As you know, I’m a very rational, reasoned kind of guy, but I have to admit, I’m pretty caught up in all the feverish talk about Dec. 21 myself. I mean, come on! it’s the day of the Beef O’Brady’s Bowl! And Ball State University, to which I often hitchhiked from Butler U in Indy to visit my high school sweetheart (it didn’t last) is playing in that game!
I don’t know about you, but “Ball State” and “football success” have never gone hand in hand in my mind; I always kind of figured that seeing Ball State in a bowl game wouldn’t happen until, like, the end of the world.
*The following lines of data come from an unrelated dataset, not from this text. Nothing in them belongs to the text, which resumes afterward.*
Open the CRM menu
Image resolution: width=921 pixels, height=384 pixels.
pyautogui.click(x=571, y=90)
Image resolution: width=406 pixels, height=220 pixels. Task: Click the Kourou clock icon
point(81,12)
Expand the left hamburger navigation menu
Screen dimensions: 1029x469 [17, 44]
Prior to the momentous Beef O’Bowl, there’s something else pretty stupendous happening, at least in cultures that observe the same calendar that we do here in the U. S. of A.; it’s Dec. 12, 2012, also known by the alias of 12/12/12.
This is known as a “triple date sequence,” which coincidentally is something my high school sweetheart tried to get away with one Saturday that I’d hitchhiked up to Ball State to see her. I did mention that romance didn’t last, right?
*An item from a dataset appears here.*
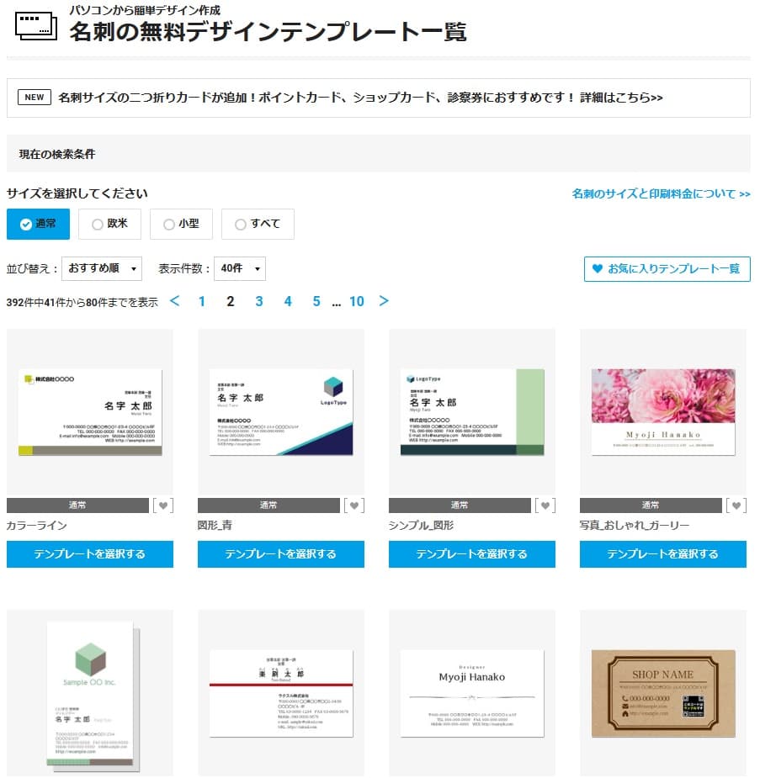The width and height of the screenshot is (760, 778).
Task: Click the business card icon in header
Action: point(35,26)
Anyway, after a lot of careful, painstaking and detailed research, I discovered that this triple date sequence is the last one, get this, until the next one. Which is a long time off. Unless the gummint postpones the deadline for next year’s fiscal cliff-amity by adding a 13th month to 2013.
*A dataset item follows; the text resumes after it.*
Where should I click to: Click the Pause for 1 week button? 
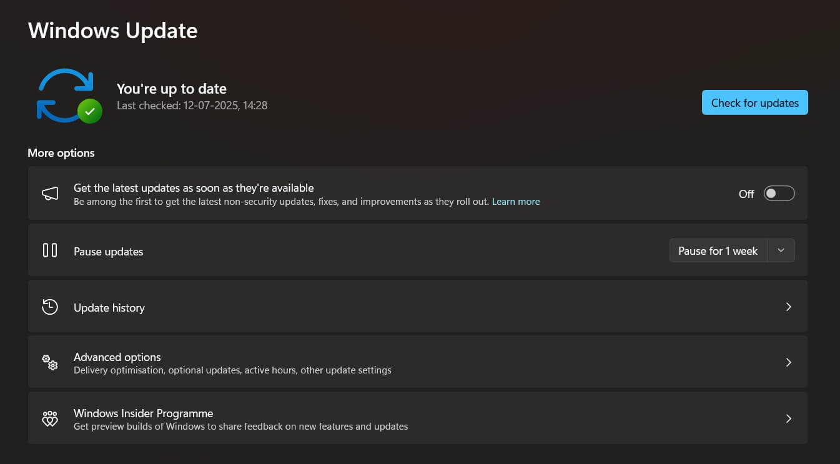coord(718,251)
I read a quote online from a woman describing herself as a “numerologist” that 12/12/12 is a date that “resonates with the vibration and characteristics of beauty, love, laughter and fun.” But I would caution you, that sounds a lot like my high school sweetheart, and we all know where that went.
December 12 is also World Hoop Day, an international event that raises money to buy hula-hoops for needy kids, most of whom immediately ask upon receiving their hoop “How many iTunes does it store?” World Hoop Day has been held on previous sequential dates such as Nov. 11, 2011 and Oct. 10, 2010. I guess there won’t be another World Hoop Day for a looooong time. By which time they’ll have increased the hula-hoops iTunes capacity considerably.
I also read online about a kid who will celebrate his 12th birthday on 12/12/12, and he was born at 12:12 pm to boot! I consulted some numerological tables about this, and according to my calculations, on Dec. 12, 2021, when this kid reaches age 21, he will have to studiously avoid all of his friends, who will try to force him to guzzle 12 rapid-fire Jello shots beginning at precisely 12:12 p.m.
Who are some other famous people born on a “12/12/12” day? Well, there’s Prince Charles Alexander of Lorraine, born Dec. 12, 1712. He was an Austrian military leader who, according to Wikipedia, is most notable for the defeats he led his forces into. There’s John Sandfield MacDonald, the first premier of the Canadian province of Ontario, born Dec. 12, 1812. And our giddy tour of 12/12/12 celebrities pretty much ends there, although I can’t resist sharing that during my research, I learned about the Dahm triplets, Nicole, Erica and Jaclyn, born on 12/12/77, who grew up to become Playboy Playmates, and whose parents tattooed them (one tiny black dot on Nicole’s tushie, and two tiny black dots on Erica’s) so they could tell which baby was which.
Back to 12/12/12. This year’s version is “Aaron Rodgers Day” in the state of Wisconsin, where state legislators had nothing better to do last February than pass the resolution sanctifying the day to honor the Green Bay Packer quarterback. Why 12/12/12? Because Rodgers uniform number is 12. But as with many such seemingly simple stories, there’s MUCH more to it! You see, Rodgers was born in Dec. 2, 1983. And of course 12/2/83 can be added up to equal 97, which is the number of years (if you subtract 9) when, this is just amazing!, the next triple date sequence takes place!
I just hope I don’t find myself at Ball State University again as one of the guys being triple-dated.